**Instruksi Kerja:** Mohon lanjutkan berita tentang kasus kekerasan seksual di Pesantren Ndolo Kusumo Pati, dimulai tepat setelah kalimat terakhirnya.

**Kutipan Dokumen:**

──────

Kekerasan Seksual di Pesantren Ndolo Kusumo Pati, Wamenag: Pelaku Harus Dihukum Seberat Mungkin!
KABARINDO, PATI - Wakil Menteri Agama Republik Indonesia, Romo Syafii, menegaskan bahwa tidak ada kompromi bagi pelaku kekerasan seksual. Menurutnya, negara tidak memberikan ruang sedikit pun bagi praktik kekerasan dalam bentuk apa pun, terlebih itu terjadi di lingkungan lembaga pendidikan keagamaan.
“Kami tegaskan: tidak ada toleransi. Tidak ada perlindungan bagi pelaku. Siapa pun yang terlibat akan berhadapan dengan hukum dan sanksi administratif yang berat,” tegas Romo Syafii di Jakarta, Senin (4/5/2026), mengomentari kasus kekerasan seksual di Pesantren Ndolo Kusumo.
Kementerian Agama memberikan perhatian khusus pada kasus ini. Sejumlah langkah dilakukan, antara lain melakukan koordinasi lintas sektor bersama aparat penegak hukum, lembaga perlindungan perempuan dan anak, serta pemerintah daerah. Penanganan kasus ini tidak hanya berfokus pada proses hukum, tetapi juga memastikan pemulihan korban dan penataan ulang sistem pengasuhan di lingkungan pesantren.
Menurut Wamenag, Kementerian Agama telah mengeluarkan instruksi untuk menghentikan seluruh penerimaan santri baru di pesantren Ndolo Kusumo tanpa pengecualian hingga kasus dinyatakan tuntas dan sistem perlindungan anak dinyatakan layak. Kemenag juga telah menonaktifkan seluruh pihak yang diduga terlibat atau lalai.
“Kami akan melakukan pembenahan menyeluruh terhadap tata kelola kelembagaan dengan standar perlindungan anak yang ketat dan terukur,” ujar Wamenag.

──────

**Data Masukan:**
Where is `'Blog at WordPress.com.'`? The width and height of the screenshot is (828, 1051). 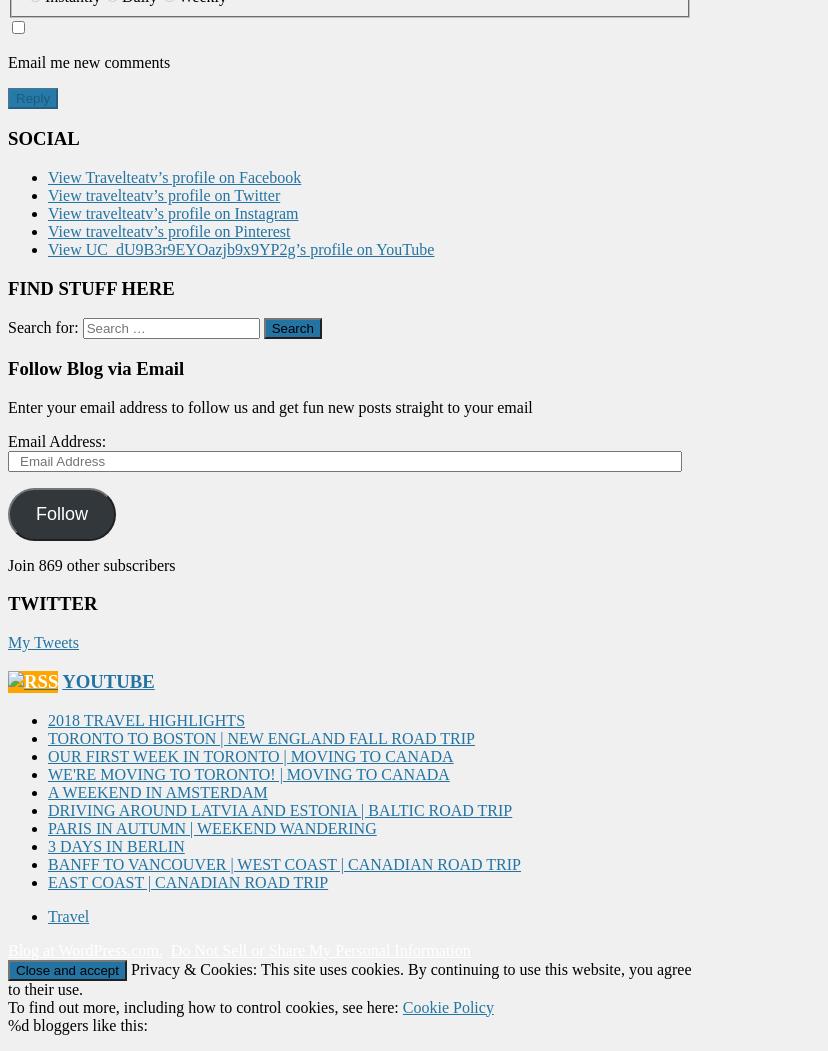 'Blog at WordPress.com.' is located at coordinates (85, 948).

──────

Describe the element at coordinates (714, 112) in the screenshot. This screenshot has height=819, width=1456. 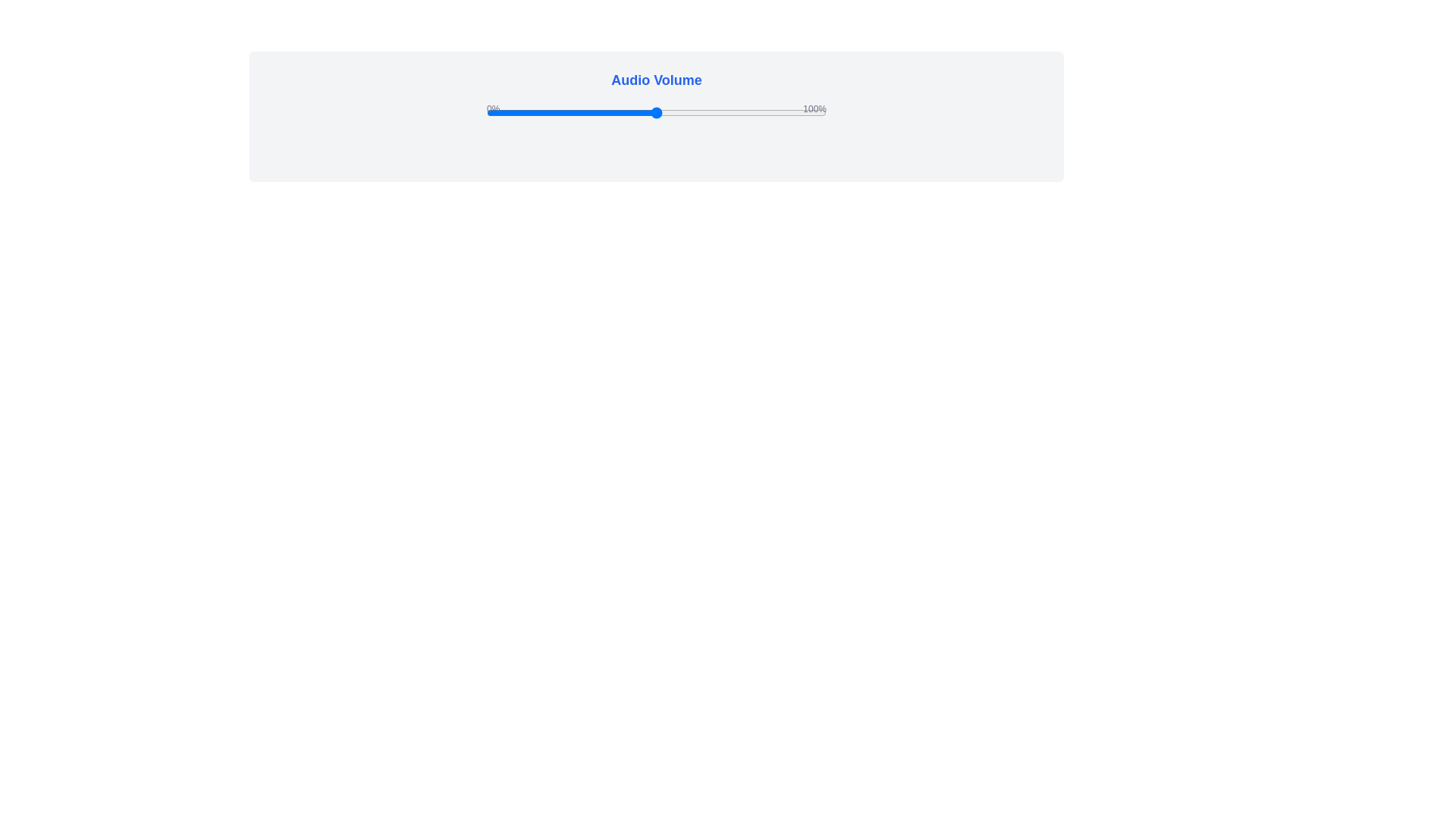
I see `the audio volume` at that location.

──────

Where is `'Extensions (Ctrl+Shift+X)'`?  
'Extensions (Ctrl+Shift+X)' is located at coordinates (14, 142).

──────

**Jawaban Tugas:**
Apabila dalam proses pemeriksaan terbukti terjadi tindak kekerasan, Wakil Menteri Agama harap aparat penegak menjatuhkan hukuman seberat-beratnya kepada pelaku, mengingat dampak traumatis bagi korban serta potensi menurunnya kepercayaan publik terhadap lembaga pesantren.
Lebih jauh, Romo Syafii mengingatkan bahwa kasus ini menjadi peringatan keras bagi seluruh lembaga pendidikan keagamaan di Indonesia. Tidak boleh ada lagi kelalaian, pembiaran, apalagi penutupan kasus yang merugikan korban.
“Ini bukan hanya soal satu kasus. Ini soal tanggung jawab moral dan hukum. Pesantren harus menjadi ruang aman, bukan ruang yang menimbulkan trauma. Jika ada yang bermain-main dengan keselamatan anak, negara akan hadir dengan tindakan tegas,” lanjutnya.
Kementerian Agama memastikan akan mengawal kasus ini hingga tuntas, transparan, dan akuntabel. Perlindungan terhadap santri adalah harga mati, dan kepercayaan publik terhadap lembaga pendidikan keagamaan harus dijaga dengan tindakan nyata, bukan sekadar pernyataan.